WHAT THE EXERCISE ASKS: What you hand back must match the listing exactly.

:: RECORDS SHOWN ::

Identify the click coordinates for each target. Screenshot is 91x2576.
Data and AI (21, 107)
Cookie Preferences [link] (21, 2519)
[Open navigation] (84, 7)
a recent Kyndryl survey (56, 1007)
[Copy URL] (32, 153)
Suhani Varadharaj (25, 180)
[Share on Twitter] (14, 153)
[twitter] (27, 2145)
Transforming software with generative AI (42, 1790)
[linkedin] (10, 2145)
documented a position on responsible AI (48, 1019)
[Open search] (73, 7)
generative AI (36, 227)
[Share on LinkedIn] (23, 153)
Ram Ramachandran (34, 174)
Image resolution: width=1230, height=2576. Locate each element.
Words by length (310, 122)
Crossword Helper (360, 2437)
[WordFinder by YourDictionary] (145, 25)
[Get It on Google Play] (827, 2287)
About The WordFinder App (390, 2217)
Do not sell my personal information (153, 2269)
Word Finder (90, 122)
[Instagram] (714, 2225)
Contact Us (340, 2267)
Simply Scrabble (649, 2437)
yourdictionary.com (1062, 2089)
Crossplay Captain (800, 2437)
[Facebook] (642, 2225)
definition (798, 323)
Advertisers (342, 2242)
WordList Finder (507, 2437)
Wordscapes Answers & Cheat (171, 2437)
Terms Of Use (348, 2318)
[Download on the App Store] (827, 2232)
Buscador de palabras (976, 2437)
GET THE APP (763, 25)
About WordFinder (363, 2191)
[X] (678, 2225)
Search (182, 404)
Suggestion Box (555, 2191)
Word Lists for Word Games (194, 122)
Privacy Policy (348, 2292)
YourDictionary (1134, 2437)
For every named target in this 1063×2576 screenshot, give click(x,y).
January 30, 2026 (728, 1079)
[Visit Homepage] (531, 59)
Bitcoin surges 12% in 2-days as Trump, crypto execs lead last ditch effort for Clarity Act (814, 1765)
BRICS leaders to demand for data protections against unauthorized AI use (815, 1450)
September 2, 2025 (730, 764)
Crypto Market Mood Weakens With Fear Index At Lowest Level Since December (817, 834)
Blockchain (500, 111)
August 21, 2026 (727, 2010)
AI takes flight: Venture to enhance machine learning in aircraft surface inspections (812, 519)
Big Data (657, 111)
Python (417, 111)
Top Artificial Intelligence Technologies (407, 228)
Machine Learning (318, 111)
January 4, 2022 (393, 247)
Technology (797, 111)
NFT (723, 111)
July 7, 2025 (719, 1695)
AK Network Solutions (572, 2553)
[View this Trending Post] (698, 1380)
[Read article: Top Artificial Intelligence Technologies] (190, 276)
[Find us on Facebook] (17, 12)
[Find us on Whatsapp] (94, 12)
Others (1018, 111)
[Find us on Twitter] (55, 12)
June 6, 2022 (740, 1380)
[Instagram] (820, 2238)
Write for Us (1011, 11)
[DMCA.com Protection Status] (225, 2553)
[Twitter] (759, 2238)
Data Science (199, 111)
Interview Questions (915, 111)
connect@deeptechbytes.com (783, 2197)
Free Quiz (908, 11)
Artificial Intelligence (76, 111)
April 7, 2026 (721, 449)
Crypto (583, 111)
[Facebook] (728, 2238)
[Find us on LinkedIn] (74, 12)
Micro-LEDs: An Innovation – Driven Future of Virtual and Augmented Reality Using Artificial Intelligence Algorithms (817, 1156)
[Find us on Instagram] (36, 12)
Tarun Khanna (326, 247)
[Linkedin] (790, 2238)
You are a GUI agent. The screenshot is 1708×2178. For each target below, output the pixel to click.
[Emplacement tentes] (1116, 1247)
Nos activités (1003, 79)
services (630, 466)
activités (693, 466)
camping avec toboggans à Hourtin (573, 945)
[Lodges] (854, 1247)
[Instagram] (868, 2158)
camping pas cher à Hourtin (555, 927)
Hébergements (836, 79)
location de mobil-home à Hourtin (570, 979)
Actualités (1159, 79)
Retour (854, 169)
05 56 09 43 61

:::

RESPONSE:
Identify the click coordinates for each target. Screenshot is 91x2576.
Data and AI (21, 107)
Cookie Preferences [link] (21, 2519)
[Open navigation] (84, 7)
a recent Kyndryl survey (56, 1007)
[Copy URL] (32, 153)
Suhani Varadharaj (25, 180)
[Share on Twitter] (14, 153)
[twitter] (27, 2145)
Transforming software with generative AI (42, 1790)
[linkedin] (10, 2145)
documented a position on responsible AI (48, 1019)
[Open search] (73, 7)
generative AI (36, 227)
[Share on LinkedIn] (23, 153)
Ram Ramachandran (34, 174)
Image resolution: width=1230, height=2576. Locate each element.
Words by length (310, 122)
Crossword Helper (360, 2437)
[WordFinder by YourDictionary] (145, 25)
[Get It on Google Play] (827, 2287)
About The WordFinder App (390, 2217)
Do not sell my personal information (153, 2269)
Word Finder (90, 122)
[Instagram] (714, 2225)
Contact Us (340, 2267)
Simply Scrabble (649, 2437)
yourdictionary.com (1062, 2089)
Crossplay Captain (800, 2437)
[Facebook] (642, 2225)
definition (798, 323)
Advertisers (342, 2242)
WordList Finder (507, 2437)
Wordscapes Answers & Cheat (171, 2437)
Terms Of Use (348, 2318)
[Download on the App Store] (827, 2232)
Buscador de palabras (976, 2437)
GET THE APP (763, 25)
About WordFinder (363, 2191)
[X] (678, 2225)
Search (182, 404)
Suggestion Box (555, 2191)
Word Lists for Word Games (194, 122)
Privacy Policy (348, 2292)
YourDictionary (1134, 2437)
For every named target in this 1063×2576 screenshot, give click(x,y).
January 30, 2026 (728, 1079)
[Visit Homepage] (531, 59)
Bitcoin surges 12% in 2-days as Trump, crypto execs lead last ditch effort for Clarity Act (814, 1765)
BRICS leaders to demand for data protections against unauthorized AI use (815, 1450)
September 2, 2025 (730, 764)
Crypto Market Mood Weakens With Fear Index At Lowest Level Since December (817, 834)
Blockchain (500, 111)
August 21, 2026 (727, 2010)
AI takes flight: Venture to enhance machine learning in aircraft surface inspections (812, 519)
Big Data (657, 111)
Python (417, 111)
Top Artificial Intelligence Technologies (407, 228)
Machine Learning (318, 111)
January 4, 2022 (393, 247)
Technology (797, 111)
NFT (723, 111)
July 7, 2025 (719, 1695)
AK Network Solutions (572, 2553)
[View this Trending Post] (698, 1380)
[Read article: Top Artificial Intelligence Technologies] (190, 276)
[Find us on Facebook] (17, 12)
[Find us on Whatsapp] (94, 12)
Others (1018, 111)
[Find us on Twitter] (55, 12)
June 6, 2022 (740, 1380)
[Instagram] (820, 2238)
Write for Us (1011, 11)
[DMCA.com Protection Status] (225, 2553)
[Twitter] (759, 2238)
Data Science (199, 111)
Interview Questions (915, 111)
connect@deeptechbytes.com (783, 2197)
Free Quiz (908, 11)
Artificial Intelligence (76, 111)
April 7, 2026 (721, 449)
Crypto (583, 111)
[Facebook] (728, 2238)
[Find us on LinkedIn] (74, 12)
Micro-LEDs: An Innovation – Driven Future of Virtual and Augmented Reality Using Artificial Intelligence Algorithms (817, 1156)
[Find us on Instagram] (36, 12)
Tarun Khanna (326, 247)
[Linkedin] (790, 2238)
You are a GUI agent. The screenshot is 1708×2178. For each target below, output the pixel to click.
[Emplacement tentes] (1116, 1247)
Nos activités (1003, 79)
services (630, 466)
activités (693, 466)
camping avec toboggans à Hourtin (573, 945)
[Lodges] (854, 1247)
[Instagram] (868, 2158)
camping pas cher à Hourtin (555, 927)
Hébergements (836, 79)
location de mobil-home à Hourtin (570, 979)
Actualités (1159, 79)
Retour (854, 169)
05 56 09 43 61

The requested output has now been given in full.